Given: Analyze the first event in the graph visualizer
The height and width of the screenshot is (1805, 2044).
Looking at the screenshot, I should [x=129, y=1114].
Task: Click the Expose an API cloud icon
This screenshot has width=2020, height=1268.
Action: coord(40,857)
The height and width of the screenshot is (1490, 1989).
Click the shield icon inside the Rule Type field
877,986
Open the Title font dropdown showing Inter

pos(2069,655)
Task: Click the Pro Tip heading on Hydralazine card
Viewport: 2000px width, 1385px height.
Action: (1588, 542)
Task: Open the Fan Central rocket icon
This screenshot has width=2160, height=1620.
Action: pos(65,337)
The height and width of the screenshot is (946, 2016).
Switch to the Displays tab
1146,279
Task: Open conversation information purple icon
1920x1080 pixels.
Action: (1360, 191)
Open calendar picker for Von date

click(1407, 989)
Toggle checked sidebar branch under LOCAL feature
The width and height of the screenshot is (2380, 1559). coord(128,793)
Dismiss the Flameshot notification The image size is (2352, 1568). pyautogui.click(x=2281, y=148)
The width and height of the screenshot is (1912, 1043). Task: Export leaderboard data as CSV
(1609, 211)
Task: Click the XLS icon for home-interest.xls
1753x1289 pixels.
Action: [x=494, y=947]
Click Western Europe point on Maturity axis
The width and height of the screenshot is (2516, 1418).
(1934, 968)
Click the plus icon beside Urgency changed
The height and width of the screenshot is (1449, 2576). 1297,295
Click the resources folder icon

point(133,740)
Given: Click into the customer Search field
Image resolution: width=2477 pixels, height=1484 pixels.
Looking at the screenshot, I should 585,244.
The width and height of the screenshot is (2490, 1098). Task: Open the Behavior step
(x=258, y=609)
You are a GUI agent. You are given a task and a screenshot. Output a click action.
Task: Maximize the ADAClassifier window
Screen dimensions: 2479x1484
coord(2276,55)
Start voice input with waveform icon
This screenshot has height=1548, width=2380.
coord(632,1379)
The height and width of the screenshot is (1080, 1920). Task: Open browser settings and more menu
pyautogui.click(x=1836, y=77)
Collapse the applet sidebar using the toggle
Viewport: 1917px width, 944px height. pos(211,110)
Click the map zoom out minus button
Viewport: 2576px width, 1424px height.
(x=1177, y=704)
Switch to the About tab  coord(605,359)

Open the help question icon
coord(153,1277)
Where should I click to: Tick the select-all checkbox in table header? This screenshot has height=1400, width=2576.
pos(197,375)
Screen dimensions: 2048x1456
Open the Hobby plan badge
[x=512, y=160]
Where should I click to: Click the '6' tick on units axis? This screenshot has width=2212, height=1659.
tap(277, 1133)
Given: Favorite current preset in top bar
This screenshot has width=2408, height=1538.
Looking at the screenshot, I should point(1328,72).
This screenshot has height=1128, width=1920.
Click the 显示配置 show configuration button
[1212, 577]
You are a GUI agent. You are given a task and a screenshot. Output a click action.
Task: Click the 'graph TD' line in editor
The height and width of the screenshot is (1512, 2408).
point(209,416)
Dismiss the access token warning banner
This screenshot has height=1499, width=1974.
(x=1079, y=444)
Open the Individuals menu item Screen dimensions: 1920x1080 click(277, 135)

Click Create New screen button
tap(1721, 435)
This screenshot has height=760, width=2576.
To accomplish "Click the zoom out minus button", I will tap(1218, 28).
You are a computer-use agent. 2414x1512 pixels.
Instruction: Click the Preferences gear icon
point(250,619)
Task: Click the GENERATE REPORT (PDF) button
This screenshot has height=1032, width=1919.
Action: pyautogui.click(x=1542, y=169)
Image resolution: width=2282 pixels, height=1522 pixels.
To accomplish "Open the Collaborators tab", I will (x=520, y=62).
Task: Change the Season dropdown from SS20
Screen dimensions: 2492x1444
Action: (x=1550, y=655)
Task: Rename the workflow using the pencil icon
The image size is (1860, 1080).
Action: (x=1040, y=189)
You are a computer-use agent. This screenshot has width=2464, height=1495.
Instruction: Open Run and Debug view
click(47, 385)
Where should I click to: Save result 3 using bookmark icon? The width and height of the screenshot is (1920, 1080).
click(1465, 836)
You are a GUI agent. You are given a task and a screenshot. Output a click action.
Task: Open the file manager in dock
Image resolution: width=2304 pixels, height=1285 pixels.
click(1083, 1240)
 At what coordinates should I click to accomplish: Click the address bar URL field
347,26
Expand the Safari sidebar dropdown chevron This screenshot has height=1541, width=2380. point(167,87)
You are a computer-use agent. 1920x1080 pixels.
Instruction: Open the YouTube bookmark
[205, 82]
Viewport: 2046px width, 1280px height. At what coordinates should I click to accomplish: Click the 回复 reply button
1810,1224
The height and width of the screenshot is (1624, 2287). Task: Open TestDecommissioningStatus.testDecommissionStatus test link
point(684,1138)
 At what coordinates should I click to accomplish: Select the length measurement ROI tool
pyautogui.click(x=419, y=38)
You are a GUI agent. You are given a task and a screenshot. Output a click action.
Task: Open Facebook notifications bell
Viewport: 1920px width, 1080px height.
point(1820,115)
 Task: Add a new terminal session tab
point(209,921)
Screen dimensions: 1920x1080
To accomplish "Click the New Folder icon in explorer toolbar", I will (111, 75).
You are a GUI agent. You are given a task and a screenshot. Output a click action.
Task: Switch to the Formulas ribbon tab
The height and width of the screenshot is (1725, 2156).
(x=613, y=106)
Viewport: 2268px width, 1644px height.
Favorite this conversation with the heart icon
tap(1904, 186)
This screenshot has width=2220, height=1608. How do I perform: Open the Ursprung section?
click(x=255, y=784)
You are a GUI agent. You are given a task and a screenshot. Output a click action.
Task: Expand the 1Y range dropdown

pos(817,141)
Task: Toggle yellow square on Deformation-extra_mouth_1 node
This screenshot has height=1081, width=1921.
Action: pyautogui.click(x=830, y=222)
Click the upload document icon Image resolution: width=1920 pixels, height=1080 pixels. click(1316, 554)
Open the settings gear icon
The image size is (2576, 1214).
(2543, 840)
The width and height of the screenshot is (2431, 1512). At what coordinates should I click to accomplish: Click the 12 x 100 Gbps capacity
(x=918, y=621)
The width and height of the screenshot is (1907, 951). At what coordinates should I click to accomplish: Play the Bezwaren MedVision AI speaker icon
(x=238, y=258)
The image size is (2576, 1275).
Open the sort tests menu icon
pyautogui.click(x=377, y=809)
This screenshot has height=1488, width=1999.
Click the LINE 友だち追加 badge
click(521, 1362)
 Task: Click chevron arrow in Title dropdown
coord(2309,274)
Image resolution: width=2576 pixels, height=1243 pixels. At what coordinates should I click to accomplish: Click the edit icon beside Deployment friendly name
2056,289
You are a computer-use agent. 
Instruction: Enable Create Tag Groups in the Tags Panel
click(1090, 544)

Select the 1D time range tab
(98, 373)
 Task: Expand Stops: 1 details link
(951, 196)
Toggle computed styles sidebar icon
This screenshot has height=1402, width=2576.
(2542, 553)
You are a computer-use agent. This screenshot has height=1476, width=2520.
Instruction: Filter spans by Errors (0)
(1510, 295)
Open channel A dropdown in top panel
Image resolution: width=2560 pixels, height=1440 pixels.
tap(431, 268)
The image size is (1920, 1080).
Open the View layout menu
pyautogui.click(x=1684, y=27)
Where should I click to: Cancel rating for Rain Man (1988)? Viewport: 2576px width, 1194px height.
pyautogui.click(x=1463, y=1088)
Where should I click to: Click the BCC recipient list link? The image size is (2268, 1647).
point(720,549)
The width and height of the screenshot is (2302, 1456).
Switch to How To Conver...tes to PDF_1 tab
—————
WORK INSTRUCTIONS: Return each line of the material in which the string "graph" can be found.

YOUR SOLUTION:
Given: Analyze the first event in the graph visualizer
Task: Click the 'graph TD' line in editor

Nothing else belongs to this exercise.